Geometric Mean as Alternative to Probability

At first glance, introducing the concept of intervals may seem like an unnecessary complication. After all, if the ultimate goal is to estimate the probability of a symbol, there are much simpler methods - counting the frequency of occurrence of a symbol relative to the total.

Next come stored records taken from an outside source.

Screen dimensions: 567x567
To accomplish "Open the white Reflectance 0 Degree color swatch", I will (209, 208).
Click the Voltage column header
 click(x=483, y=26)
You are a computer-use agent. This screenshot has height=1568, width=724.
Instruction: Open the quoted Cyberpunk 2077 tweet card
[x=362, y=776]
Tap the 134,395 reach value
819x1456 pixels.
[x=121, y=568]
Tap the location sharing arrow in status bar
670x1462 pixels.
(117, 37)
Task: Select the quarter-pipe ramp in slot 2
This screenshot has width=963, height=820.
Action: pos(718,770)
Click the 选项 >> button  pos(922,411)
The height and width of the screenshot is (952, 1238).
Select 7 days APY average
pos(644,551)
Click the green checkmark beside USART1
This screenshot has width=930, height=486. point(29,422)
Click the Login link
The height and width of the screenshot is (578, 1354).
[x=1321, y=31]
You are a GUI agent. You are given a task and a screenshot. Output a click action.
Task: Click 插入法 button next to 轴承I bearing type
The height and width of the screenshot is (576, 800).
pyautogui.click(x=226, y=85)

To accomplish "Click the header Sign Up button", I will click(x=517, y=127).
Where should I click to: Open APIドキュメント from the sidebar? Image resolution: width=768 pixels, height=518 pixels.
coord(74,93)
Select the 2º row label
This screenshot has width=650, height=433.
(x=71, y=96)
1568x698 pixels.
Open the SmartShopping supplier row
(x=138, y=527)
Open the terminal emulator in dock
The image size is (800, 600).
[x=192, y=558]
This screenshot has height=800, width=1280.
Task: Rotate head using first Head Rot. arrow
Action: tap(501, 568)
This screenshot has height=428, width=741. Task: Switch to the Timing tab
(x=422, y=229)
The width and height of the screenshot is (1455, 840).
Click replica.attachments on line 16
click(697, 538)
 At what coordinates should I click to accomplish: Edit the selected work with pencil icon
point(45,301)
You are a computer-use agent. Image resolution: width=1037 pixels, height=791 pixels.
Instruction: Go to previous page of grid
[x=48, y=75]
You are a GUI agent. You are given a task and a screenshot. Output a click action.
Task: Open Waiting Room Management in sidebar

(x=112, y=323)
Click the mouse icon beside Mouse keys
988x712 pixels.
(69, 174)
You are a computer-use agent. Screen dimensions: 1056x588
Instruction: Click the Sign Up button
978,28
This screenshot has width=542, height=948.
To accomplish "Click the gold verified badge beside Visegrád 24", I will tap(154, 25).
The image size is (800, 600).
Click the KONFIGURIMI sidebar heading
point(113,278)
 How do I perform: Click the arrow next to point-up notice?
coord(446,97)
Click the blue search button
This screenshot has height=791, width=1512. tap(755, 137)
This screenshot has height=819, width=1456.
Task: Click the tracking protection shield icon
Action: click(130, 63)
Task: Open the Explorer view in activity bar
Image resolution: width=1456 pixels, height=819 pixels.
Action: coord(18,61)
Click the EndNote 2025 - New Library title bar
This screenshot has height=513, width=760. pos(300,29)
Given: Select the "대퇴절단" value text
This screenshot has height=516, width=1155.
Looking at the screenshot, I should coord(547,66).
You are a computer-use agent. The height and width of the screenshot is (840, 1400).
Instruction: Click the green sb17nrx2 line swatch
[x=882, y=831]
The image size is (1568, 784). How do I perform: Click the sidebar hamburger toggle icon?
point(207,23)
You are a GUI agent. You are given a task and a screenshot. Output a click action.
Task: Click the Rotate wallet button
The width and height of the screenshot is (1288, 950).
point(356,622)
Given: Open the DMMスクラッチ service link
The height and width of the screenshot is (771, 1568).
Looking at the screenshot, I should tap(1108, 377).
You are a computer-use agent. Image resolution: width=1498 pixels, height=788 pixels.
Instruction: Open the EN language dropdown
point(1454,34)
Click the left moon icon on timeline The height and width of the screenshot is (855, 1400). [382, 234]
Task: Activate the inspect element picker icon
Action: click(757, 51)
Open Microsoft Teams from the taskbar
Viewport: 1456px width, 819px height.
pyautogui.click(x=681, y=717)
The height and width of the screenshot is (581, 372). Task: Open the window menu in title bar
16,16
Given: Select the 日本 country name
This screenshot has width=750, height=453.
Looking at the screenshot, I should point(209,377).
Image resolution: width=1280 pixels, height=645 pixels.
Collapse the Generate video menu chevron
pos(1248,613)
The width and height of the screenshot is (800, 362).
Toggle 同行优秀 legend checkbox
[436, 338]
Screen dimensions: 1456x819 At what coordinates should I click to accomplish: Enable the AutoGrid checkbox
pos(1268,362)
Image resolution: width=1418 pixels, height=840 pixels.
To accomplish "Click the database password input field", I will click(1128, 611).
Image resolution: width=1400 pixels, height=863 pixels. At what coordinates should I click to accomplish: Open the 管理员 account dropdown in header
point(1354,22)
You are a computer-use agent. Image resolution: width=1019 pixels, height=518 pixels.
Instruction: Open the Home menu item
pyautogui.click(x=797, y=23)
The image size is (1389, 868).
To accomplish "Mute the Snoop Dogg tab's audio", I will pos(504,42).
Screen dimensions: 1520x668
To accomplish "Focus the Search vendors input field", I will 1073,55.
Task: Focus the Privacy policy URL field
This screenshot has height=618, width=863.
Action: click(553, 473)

However, this perspective begins to shift when we consider other types of aggregate functions beyond the arithmetic mean. One particularly insightful example is the geometric mean of intervals. While the arithmetic mean smooths out the "structure" of the data and bring us back to probability (since the average interval between identical symbols is simply the inverse of their probability), the geometric mean responds to the diversity of intervals in a fundamentally different way.

If the intervals between repeated elements are uniform, the geometric mean and the arithmetic mean will be the same. But as the intervals become more irregular — because symbols appear in bursts or clusters — the geometric mean begins to diverge from the arithmetic mean. This makes it a sensitive indicator of the order within the sequence, not just the frequency.

AM-GM inequality visual proof

Visual proof of the arithmetic mean - geometric mean inequality. Source: wikipedia.org

Building on this idea, Former Order Analysis explored the potential of reinterpreting classical probabilistic and information-theoretic measures in terms of these intervals. Instead of relying solely on symbol frequencies, it reformulated the measures using the geometric mean instead of probability (arithmetic mean).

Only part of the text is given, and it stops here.